Go there on the weekend if you can, or sometime after quitting time. Everyone will likely be home, so you’ll see how noisy the place actually is. If it’s too noisy for you and you prefer quiet for studying and reading, find another apartment because you’re going to hate the place and then you’re stuck. Also, if there’s an apartment above you, ask if there are children living there. You can’t help kid noise and you know how bouncy and full of energy they are. They may be noisy and there’s nothing you can do about it. I always ask what floor the apartment is on before I look at it. The last apartment I lived in, I was very fortunate because I was on the top floor. That’s a blessing and a curse because sound goes up, but ear plugs are a wonderful thing.
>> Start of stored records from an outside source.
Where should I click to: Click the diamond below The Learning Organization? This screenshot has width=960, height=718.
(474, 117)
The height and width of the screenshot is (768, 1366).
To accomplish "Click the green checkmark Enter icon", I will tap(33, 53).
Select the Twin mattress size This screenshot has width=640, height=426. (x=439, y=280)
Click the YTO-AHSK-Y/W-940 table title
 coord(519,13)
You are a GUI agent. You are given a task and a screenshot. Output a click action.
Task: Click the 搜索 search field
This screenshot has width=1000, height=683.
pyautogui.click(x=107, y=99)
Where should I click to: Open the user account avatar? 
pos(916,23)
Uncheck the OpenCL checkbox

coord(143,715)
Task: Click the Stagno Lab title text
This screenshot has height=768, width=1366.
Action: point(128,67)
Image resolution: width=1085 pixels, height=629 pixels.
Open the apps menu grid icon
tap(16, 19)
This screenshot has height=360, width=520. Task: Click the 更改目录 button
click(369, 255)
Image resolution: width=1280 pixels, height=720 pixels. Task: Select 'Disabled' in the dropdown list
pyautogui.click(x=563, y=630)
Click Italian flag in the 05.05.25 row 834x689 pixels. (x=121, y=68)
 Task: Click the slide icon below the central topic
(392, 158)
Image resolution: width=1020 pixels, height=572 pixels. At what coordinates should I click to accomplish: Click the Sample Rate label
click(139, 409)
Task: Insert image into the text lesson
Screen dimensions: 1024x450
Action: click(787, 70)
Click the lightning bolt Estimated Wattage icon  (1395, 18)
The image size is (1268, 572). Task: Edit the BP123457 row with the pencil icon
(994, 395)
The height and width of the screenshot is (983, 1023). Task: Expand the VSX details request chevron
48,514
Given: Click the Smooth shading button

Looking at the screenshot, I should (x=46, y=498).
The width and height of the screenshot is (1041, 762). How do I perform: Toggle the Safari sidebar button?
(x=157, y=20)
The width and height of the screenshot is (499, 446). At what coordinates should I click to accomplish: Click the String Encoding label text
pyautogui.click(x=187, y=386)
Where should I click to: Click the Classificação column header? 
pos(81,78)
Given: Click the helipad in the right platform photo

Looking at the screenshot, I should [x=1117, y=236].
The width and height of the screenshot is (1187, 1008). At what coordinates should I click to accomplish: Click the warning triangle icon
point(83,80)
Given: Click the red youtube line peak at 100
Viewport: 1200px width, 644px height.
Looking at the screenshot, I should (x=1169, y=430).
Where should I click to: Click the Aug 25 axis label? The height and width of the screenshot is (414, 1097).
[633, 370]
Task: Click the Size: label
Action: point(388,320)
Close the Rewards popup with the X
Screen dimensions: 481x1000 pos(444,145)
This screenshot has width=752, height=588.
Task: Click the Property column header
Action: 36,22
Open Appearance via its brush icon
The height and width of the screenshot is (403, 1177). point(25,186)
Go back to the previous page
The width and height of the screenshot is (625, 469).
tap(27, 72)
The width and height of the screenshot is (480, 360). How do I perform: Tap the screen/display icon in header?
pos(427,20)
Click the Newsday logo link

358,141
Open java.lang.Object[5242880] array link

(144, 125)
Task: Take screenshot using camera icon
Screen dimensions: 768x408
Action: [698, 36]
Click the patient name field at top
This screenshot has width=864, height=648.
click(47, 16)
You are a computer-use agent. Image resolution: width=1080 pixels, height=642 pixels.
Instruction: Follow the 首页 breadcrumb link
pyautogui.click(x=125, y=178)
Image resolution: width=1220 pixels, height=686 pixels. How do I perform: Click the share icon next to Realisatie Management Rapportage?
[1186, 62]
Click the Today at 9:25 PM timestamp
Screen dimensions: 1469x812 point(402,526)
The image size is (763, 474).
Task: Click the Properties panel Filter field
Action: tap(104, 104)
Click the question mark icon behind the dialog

Turn on the shower and flush the toilet. If the water pressure is really low, the toilet isn’t going to work very well and it’s going to be that way forever. Also, try a glass of water from the kitchen sink. If it tastes like metal, that could signal trouble with the pipes. If you like the apartment otherwise, invest in a Brita, or call a water service like Erkens, Finken or Culligan and check out how much it costs for their drinking water systems. Just make sure you don’t have to haul those five gallon tanks up the stairs. I made that mistake once. Notice I said once.
The Laundry Sitch
If you’re lucky enough to have a washer and dryer in the unit, make sure they work first and if not, ask the property manager to have them fixed before you move in. If there’s a laundry room down the hall, ask how many people have to share it. If 20 apartments have to share one washer and one dryer, find the closest laundromat. It may cost a little more at the laundromat, but if you go at an off time and can hog all of the machines, you can get a ton of laundry done at once.
If the previous tenant was a smoker and it was blatantly obvious that they chain smoked with the windows closed, or they had a cat and you were allergic or it smells like pee, ask the property manager if the apartment’s carpet and walls will be professionally cleaned before you moved in. If there’s an odd smell and you can’t seem to find where it’s coming from, run away. That could signal issues with mold. That was one thing I asked about when I rented my last apartment. I asked for them to be cleaned before I moved in and when I opened the door for the first time, there was new carpet installed and the walls were patched and spotless. It was amazing and all I did was ask for the carpet and walls to be cleaned.
The Doors and Windows
Open and close all of the doors and windows. If there’s a problem, the property manager should fix it for you right away. Whether it’s a door that doesn’t close properly, a closet door that’s off its track, or a window that doesn’t open, make sure they are aware of it and fix it before you move in so you aren’t charged for it in the end.
Also, notice the kinds of cars that are parked in the lot. Are they a bunch of crappy rust buckets that look like they haven’t been driven in months? That usually speaks to the caliber of tenants in the building. As you’re walking through the halls, look at the walls and carpeting. Are the walls clean and railings sturdy or are the walls decorated with crayon stick people and the railings wobbly and rusted? Is the carpet nice, clean, and up to date or is it threadbare, stained and a funky green color?
Did you know?
Almost half of all renters don’t get their security deposit back. If it’s an apartment or a house you’re renting, don’t expect to get your security deposit back. A new survey by RentAProperty.com found that two out of every five renters never see their deposit ever again.
On average, renters lose $460. The reasons people don’t get their deposit back are due to normal wear and tear, not cleaning and damage that was there when they moved in. I had one apartment try and pull this on me, so every time there after, I asked for an itemized list of what needed to be cleaned when I moved out and made sure to do it and then have the manager double check my work before I handed in the keys. I always got my deposit back with interest.
A great resource for finding apartments is Move.com. This is literally where I have found all of my apartments. They have photos and phone numbers to call for more information. Just try and do a drive by so you can get a look at what the property looks like in real life. Sometimes the manager goes around and cleans up before the photos are taken to make it look really nice, but it reality there are bikes in the yard, clothes hanging over the balcony and wonky satellite dishes half attached to the building.